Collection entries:

______________________________

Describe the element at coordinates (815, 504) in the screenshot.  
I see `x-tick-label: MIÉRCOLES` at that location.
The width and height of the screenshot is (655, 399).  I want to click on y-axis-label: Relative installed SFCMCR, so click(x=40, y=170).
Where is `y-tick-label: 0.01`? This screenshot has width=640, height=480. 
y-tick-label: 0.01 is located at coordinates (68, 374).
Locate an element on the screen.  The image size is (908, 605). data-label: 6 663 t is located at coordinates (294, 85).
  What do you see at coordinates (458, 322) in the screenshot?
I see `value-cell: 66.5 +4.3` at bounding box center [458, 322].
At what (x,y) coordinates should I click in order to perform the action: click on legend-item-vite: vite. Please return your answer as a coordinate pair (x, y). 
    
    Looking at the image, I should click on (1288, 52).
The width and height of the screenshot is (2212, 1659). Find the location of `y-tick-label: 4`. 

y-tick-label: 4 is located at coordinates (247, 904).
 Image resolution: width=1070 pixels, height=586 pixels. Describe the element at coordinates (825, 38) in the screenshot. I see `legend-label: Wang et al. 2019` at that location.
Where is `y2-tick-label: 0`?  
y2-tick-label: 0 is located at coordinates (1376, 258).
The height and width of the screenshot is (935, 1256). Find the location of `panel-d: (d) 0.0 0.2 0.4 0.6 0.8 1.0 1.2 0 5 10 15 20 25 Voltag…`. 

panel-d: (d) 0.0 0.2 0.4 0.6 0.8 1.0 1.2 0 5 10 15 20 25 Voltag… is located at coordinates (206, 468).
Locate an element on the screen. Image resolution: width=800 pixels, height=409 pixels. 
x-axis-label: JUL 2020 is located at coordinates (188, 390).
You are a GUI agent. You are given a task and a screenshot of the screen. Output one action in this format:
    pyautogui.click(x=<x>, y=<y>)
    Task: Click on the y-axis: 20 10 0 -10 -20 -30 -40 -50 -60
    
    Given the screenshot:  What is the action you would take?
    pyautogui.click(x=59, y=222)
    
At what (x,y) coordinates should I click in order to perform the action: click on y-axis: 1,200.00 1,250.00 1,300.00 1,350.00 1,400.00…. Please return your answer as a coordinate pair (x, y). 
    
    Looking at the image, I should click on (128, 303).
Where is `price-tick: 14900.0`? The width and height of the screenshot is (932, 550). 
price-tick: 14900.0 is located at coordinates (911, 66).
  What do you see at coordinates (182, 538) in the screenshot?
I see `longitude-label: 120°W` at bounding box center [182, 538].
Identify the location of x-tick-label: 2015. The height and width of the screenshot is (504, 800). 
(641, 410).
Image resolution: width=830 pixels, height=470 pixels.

______________________________

Aim of the task: Write the lines above as a JSON list of strings, one string per line, and leave out the blank lines.

Solution below:
[
  "Describe the element at coordinates (815, 504) in the screenshot.  ",
  "I see `x-tick-label: MIÉRCOLES` at that location.",
  "The width and height of the screenshot is (655, 399).  I want to click on y-axis-label: Relative installed SFCMCR, so click(x=40, y=170).",
  "Where is `y-tick-label: 0.01`? This screenshot has width=640, height=480. ",
  "y-tick-label: 0.01 is located at coordinates (68, 374).",
  "Locate an element on the screen.  The image size is (908, 605). data-label: 6 663 t is located at coordinates (294, 85).",
  "  What do you see at coordinates (458, 322) in the screenshot?",
  "I see `value-cell: 66.5 +4.3` at bounding box center [458, 322].",
  "At what (x,y) coordinates should I click in order to perform the action: click on legend-item-vite: vite. Please return your answer as a coordinate pair (x, y). ",
  "    Looking at the image, I should click on (1288, 52).",
  "The width and height of the screenshot is (2212, 1659). Find the location of `y-tick-label: 4`. ",
  "y-tick-label: 4 is located at coordinates (247, 904).",
  " Image resolution: width=1070 pixels, height=586 pixels. Describe the element at coordinates (825, 38) in the screenshot. I see `legend-label: Wang et al. 2019` at that location.",
  "Where is `y2-tick-label: 0`?  ",
  "y2-tick-label: 0 is located at coordinates (1376, 258).",
  "The height and width of the screenshot is (935, 1256). Find the location of `panel-d: (d) 0.0 0.2 0.4 0.6 0.8 1.0 1.2 0 5 10 15 20 25 Voltag…`. ",
  "panel-d: (d) 0.0 0.2 0.4 0.6 0.8 1.0 1.2 0 5 10 15 20 25 Voltag… is located at coordinates (206, 468).",
  "Locate an element on the screen. Image resolution: width=800 pixels, height=409 pixels. ",
  "x-axis-label: JUL 2020 is located at coordinates (188, 390).",
  "You are a GUI agent. You are given a task and a screenshot of the screen. Output one action in this format:",
  "    pyautogui.click(x=<x>, y=<y>)",
  "    Task: Click on the y-axis: 20 10 0 -10 -20 -30 -40 -50 -60",
  "    Given the screenshot:  What is the action you would take?",
  "    pyautogui.click(x=59, y=222)",
  "At what (x,y) coordinates should I click in order to perform the action: click on y-axis: 1,200.00 1,250.00 1,300.00 1,350.00 1,400.00…. Please return your answer as a coordinate pair (x, y). ",
  "    Looking at the image, I should click on (128, 303).",
  "Where is `price-tick: 14900.0`? The width and height of the screenshot is (932, 550). ",
  "price-tick: 14900.0 is located at coordinates (911, 66).",
  "  What do you see at coordinates (182, 538) in the screenshot?",
  "I see `longitude-label: 120°W` at bounding box center [182, 538].",
  "Identify the location of x-tick-label: 2015. The height and width of the screenshot is (504, 800). ",
  "(641, 410).",
  "Image resolution: width=830 pixels, height=470 pixels."
]